◆ **About this exercise**:
Repeat the stretch of entries below from the line with "Collapse the chat" through the line with "Given: Click the JCM star logo". Include both ends and add nothing.

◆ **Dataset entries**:
Segment Open

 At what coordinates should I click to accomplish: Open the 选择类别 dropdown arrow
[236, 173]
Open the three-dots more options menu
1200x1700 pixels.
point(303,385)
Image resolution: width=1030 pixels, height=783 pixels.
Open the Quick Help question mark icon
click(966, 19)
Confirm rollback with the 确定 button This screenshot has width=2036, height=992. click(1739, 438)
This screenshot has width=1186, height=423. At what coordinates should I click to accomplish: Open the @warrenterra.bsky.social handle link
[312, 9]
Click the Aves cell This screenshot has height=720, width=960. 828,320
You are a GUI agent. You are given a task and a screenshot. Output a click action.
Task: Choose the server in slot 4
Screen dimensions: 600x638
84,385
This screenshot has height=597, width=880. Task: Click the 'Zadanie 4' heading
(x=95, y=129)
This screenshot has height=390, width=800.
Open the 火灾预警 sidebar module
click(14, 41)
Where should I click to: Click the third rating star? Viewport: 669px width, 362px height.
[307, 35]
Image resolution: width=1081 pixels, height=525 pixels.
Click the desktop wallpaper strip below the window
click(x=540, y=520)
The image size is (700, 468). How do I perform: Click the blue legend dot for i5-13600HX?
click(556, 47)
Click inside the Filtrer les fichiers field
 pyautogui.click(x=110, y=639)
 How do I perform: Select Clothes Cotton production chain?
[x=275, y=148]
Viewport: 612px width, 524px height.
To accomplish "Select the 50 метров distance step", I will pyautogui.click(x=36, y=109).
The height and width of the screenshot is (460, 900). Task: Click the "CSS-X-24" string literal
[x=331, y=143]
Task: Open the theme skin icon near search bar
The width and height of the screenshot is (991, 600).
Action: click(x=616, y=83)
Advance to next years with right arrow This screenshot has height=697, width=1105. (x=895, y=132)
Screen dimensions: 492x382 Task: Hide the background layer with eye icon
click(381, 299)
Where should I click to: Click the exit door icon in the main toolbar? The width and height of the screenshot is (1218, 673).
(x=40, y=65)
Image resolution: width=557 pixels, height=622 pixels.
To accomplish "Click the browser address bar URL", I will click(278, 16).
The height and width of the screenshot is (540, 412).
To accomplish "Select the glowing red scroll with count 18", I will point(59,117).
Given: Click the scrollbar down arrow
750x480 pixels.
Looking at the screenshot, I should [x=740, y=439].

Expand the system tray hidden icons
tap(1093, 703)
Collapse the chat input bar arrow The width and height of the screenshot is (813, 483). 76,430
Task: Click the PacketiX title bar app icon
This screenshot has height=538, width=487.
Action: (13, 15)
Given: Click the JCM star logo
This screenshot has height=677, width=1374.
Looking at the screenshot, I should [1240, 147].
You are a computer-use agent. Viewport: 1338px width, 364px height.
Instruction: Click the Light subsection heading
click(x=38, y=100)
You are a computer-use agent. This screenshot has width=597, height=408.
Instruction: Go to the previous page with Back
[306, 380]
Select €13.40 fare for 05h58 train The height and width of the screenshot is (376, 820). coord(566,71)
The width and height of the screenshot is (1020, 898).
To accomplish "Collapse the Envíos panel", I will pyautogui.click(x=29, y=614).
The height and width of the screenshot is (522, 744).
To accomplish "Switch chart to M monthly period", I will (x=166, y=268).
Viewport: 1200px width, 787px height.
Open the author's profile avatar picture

Segment Closed

◆ **Solution to this problem**:
Collapse the chat input bar arrow The width and height of the screenshot is (813, 483). 76,430
Task: Click the PacketiX title bar app icon
This screenshot has height=538, width=487.
Action: (13, 15)
Given: Click the JCM star logo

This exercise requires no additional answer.